Year: 2025, Volume: 26, Issue: 207, Pages: 1−48
Abstract
DADAO is the first decentralized, accelerated, asynchronous, primal, first-order algorithm to minimize a sum of $L$-smooth and $\mu$-strongly convex functions distributed over a network of size $n$. Modeling the gradient updates and gossip communication procedures with separate independent Poisson Point Processes allows us to decouple the computation and communication steps, which can be run in parallel, while making the whole approach completely asynchronous. This leads to communication acceleration compared to synchronous approaches. Our method employs primal gradients and avoids using a multi-consensus inner loop and other ad-hoc mechanisms. By relating the smallest positive eigenvalue $1/\chi_1$ of the Laplacian matrix $\Lambda$ and the maximal resistance $\chi_2\leq \chi_1$ of the graph to a sufficient minimal communication rate, we show that DADAO requires $\mathcal{O}(n\sqrt{\frac{L}{\mu}}\log(\frac{1}{\epsilon}))$ local gradients and only $\mathcal{O}(\sqrt{\chi_1\chi_2}\operatorname{Tr}\Lambda\sqrt{\frac{L}{\mu}}\log(\frac{1}{\epsilon}))$ communications to reach $\epsilon$-precision, up to logarithmic terms.
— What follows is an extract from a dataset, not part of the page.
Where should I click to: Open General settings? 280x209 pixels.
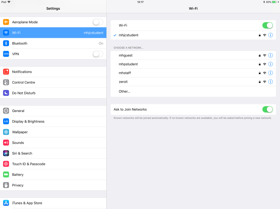(18, 111)
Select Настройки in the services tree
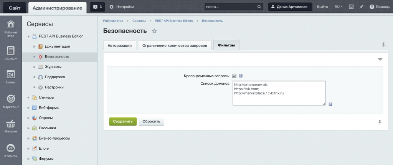 (x=54, y=87)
Thus, we simultaneously obtain an accelerated rate for computations and communications, leading to an improvement over state-of-the-art works, our simulations further validating the strength of our relatively unconstrained method. Moreover, we propose a SDP relaxation to find the gossip rate of each edge minimizing the total number of communications for a given graph, resulting in faster convergence compared to standard approaches relying on uniform communication weights.